- Awarded for: Excellence in Philippine Movies
- Country: Philippines
- Presented by: Philippine Movie Press Club
- First award: 1985; 41 years ago

= PMPC Star Awards for Movies =

Annual Philippine award ceremony

PMPC Star Awards for Movies or known as Star Awards for Movies is an annual awarding ceremony recognizing outstanding films in the Philippines. It is organized by the Philippine Movie Press Club (PMPC), founded in 1985.

==History==
The Philippine Movie Press Club is a non-profit organization of entertainment journalists, writers and film critics which was founded in 1966. The first award for films was inaugurated in 1985, known as Philippine Movie Press Club (PMPC) Star Awards for Movies which honors the exceptional talents of artists in front and behind camera and the recognizing the best Filipino mainstream and independent films annually.

===Award trophy===
The Star Awards for Movie trophy is designed by Ernie Pecho. It is shaped as a pair of hands holding a star. This signifies the support given by the movie press to the local stars. Originally the trophy was made of fiberglass that eventually cracked in time. It also produced bubbles that made the trophy look cloudy inside. Later, they also tried wood acacia but this is bad for the environment. Today, the press organization is contented with their glass trophy which of course breaks when not handled properly.

===Broadcasting===
Historically, The PMPC Stars Awards for Movies is broadcast on various television networks in a delayed telecast, mainly IBC 13, ABS-CBN, TV5 and A2Z. During the pandemic, the traditional gathering of stars was transitioned online to comply the government directives of social distancing ensuring public safety. The winners accepted their awards from their own homes or other locations. This was observed during the 36th and 37th PMPC Star Awards for Movies which was held in virtual ceremonies.
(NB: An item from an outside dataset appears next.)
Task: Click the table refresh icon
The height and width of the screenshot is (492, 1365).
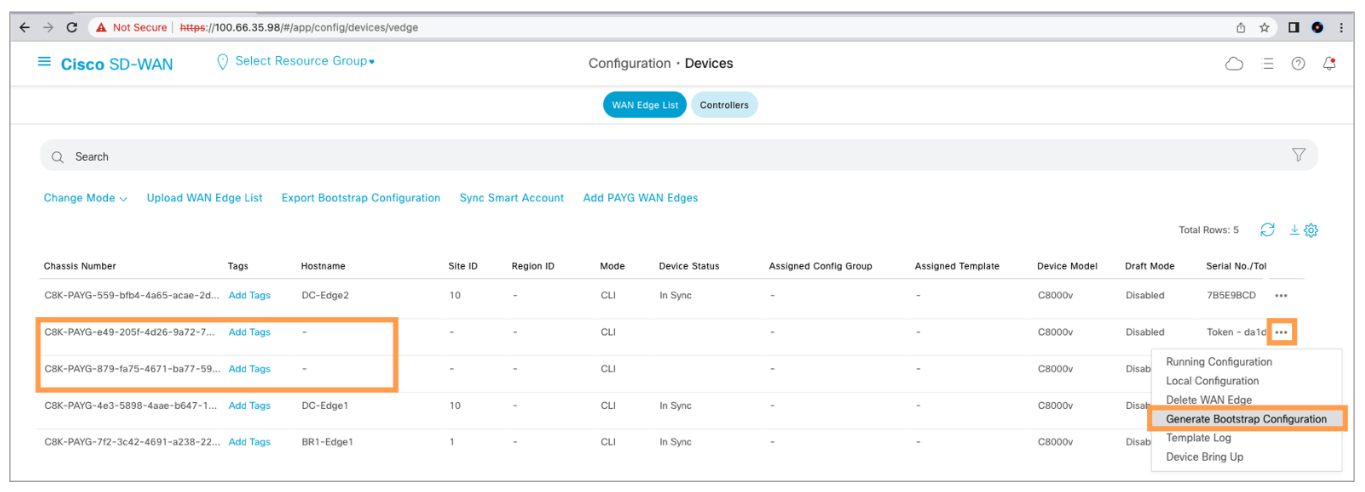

== Awards of Merit categories ==
===Special awards===
- Darling of the Press
- Movie Loveteam of the Year
- Nora Aunor Ulirang Artista Lifetime Achievement Award
- Ulirang Alagad ng Pelikula sa Likod ng Kamera Lifetime Achievement Award

==Rules==
===Eligibility period===
Films must be locally produced and publicly exhibited in theatrical, streaming, or via mainstream media within the calendar year of the eligibility cycle. For instance, the 41st Star Awards held in November 2025 honored films released in 2024, while the 40th honored 2023 releases. Both mainstream films and independent "indie" films are eligible, featuring in separate categories like "Movie of the Year" and "Indie Movie of the Year".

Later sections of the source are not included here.